A vaginal yeast infection is usually a mild fungal infection of the vagina that is commonly seen in women. A yeast infection cannot be transmitted sexually; rather, it occurs when the normal vaginal PH balance changes, resulting in a decrease of “good” bacteria and increase in yeast cells found in the vagina (most often Candida albicans).
Yeast infections are commonly seen in some women after antibiotic therapy as well as in pregnant women. Symptoms of a yeast infection may include vaginal odor, discharge, itching and irritation.
Bacterial vaginosis (BV) is usually a mild infection of the vagina and considered the most common vaginal infection seen in women. BV is not transmitted sexually; rather, it occurs when the normal vaginal PH balance changes, resulting in a decrease of “good” bacteria and increase of “bad” bacteria in the vagina. Although BV is most often a mild infection it can potentially lead to more serious gynecologic problems. Symptoms of BV may include vaginal odor, discharge and irritation.

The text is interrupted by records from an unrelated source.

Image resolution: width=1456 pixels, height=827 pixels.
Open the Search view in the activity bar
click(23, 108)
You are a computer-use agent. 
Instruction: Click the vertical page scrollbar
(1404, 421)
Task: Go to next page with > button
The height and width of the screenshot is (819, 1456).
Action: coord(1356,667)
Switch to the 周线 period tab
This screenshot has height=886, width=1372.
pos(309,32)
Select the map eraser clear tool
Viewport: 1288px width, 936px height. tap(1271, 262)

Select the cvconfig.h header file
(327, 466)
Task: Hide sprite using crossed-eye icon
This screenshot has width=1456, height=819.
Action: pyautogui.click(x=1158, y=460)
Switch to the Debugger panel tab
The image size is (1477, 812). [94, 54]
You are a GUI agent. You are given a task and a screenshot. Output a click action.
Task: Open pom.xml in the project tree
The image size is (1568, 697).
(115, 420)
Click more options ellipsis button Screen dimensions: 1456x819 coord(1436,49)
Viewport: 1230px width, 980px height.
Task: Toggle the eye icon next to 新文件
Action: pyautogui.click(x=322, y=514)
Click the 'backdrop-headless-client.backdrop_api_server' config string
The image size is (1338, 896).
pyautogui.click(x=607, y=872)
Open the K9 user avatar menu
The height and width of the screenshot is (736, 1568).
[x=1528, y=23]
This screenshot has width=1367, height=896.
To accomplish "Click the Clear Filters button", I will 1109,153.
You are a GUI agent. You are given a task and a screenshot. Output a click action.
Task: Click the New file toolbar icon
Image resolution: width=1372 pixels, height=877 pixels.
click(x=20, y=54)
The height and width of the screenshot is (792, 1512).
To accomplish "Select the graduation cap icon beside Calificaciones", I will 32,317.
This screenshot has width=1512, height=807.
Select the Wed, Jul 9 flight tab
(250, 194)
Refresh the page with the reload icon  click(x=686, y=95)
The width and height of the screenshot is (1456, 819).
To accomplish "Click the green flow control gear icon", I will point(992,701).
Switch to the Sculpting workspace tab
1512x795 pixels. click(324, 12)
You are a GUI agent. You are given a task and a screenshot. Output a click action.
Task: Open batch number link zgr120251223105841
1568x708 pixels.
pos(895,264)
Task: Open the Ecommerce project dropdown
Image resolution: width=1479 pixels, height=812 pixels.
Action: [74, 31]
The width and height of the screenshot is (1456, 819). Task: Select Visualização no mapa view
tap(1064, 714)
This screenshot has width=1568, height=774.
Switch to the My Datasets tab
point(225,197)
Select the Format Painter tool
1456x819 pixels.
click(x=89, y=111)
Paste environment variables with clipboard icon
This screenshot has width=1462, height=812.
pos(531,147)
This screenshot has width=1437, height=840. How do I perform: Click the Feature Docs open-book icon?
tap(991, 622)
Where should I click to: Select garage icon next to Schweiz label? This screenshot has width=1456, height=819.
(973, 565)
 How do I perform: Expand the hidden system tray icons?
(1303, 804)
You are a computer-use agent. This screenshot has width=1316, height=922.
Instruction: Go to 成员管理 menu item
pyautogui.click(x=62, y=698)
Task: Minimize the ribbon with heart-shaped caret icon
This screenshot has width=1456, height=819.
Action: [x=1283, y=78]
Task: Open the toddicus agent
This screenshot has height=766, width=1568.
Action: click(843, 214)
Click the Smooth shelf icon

Atrophic vaginitis is commonly seen in menopausal women when their estrogen production declines. On examination, assessment of atrophic vaginitis may include: thinning of vaginal walls, decreased lubrication, irritation and inflammation.
Women with atrophic vaginitis often complain of vaginal dryness, soreness, itching and painful intercourse.
Atrophic vagintis can also alter the vaginal PH balance - causing bacterial and fungal infections to occur.